Prompt 1:
From the LINN Energy earnings update, list every amount stated per unit.

Text provided:
-- -- --

Company Update (NASDAQ:LINE): LINN Energy LLC Announces First Quarter 2015 Results


LINN Energy LLC (NASDAQ:LINE) announced financial and operating results for the three months ended March 31, 2015.

LINN reported the following first quarter 2015 results:

  • Grew average daily production by two percent to approximately 1,201 MMcfe/d for the first quarter 2015, compared to the estimated year-end 2014 exit rate of approximately 1,180 MMcfe/d, while decreasing the budget for total oil and natural gas capital expenditures by approximately 65 percent for 2015 compared to 2014;
  • Total revenues of approximately $917 million for the first quarter 2015;
  • Improved lease operating expenses by eight percent to approximately $173 million for the first quarter 2015, compared to guidance of $189 million (mid-point);
  • Net loss of approximately $339 million, or $1.03 per unit, for the first quarter 2015, which includes non-cash impairment charges of approximately $533 million, or $1.61 per unit, and non-cash gains related to changes in fair value of unsettled commodity derivatives of approximately $149 million, or $0.45 per unit; and
  • Shortfall of net cash provided by operating activities after distributions to unitholders and discretionary adjustments considered by the Board of Directors, including total development of oil and natural gas properties (see Schedule 1) of approximately $37 million for the first quarter 2015.

-- -- --

Task data:
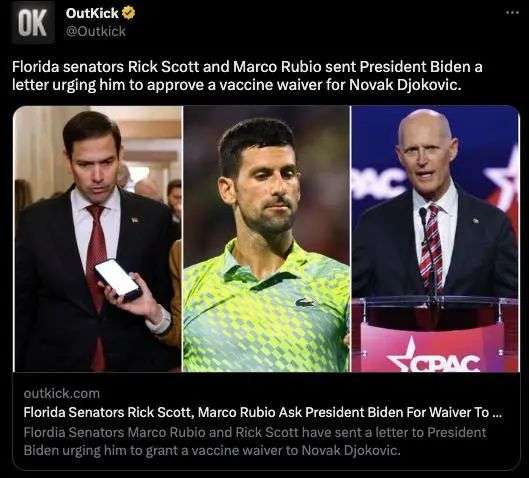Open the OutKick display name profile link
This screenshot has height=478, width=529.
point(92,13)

-- -- --

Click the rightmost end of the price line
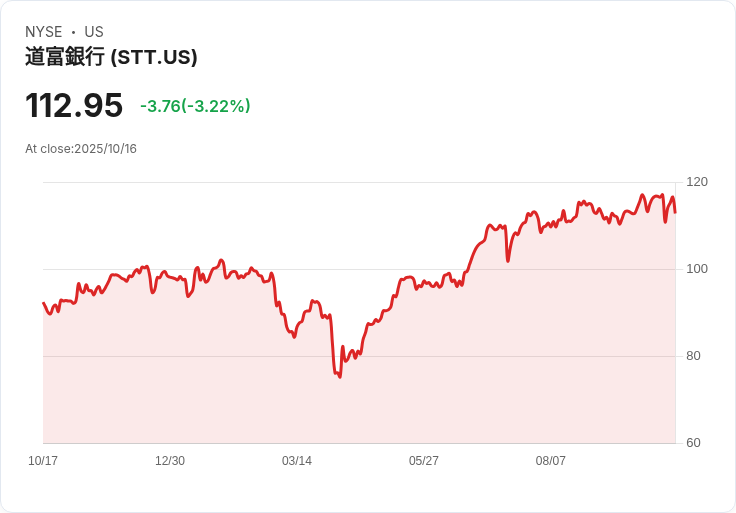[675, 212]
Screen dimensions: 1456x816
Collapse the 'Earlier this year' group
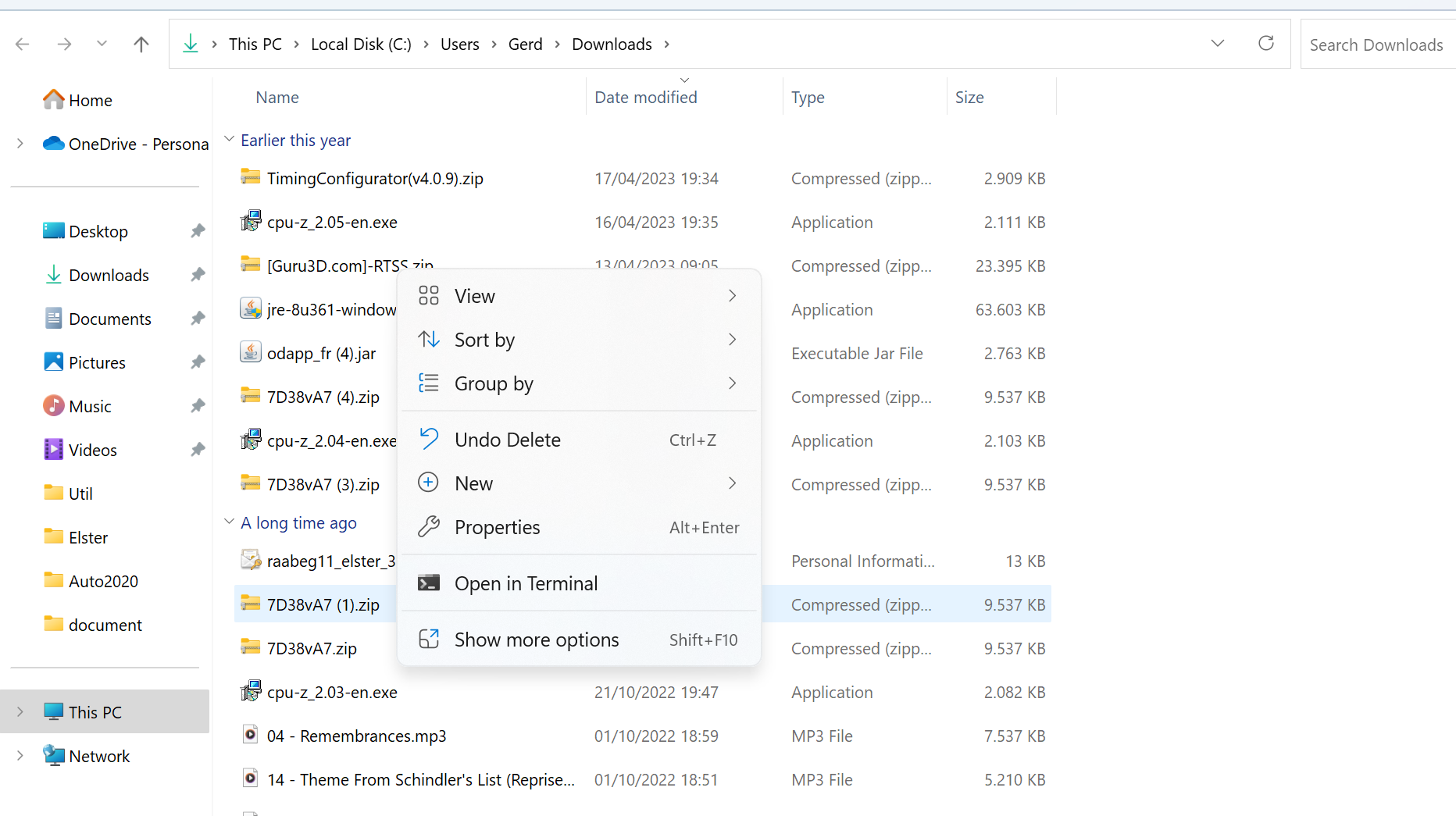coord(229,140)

-- -- --

Prompt 2:
In the records, swap "profile" for "account" in the lines starting with the one that contains "Open the OutKick display name profile link" and going on through the one that contains "point(92,13)", and give back only those lines, leaving the pictures out.

Result 1:
$1.03, $1.61, $0.45

Result 2:
Open the OutKick display name account link
This screenshot has height=478, width=529.
point(92,13)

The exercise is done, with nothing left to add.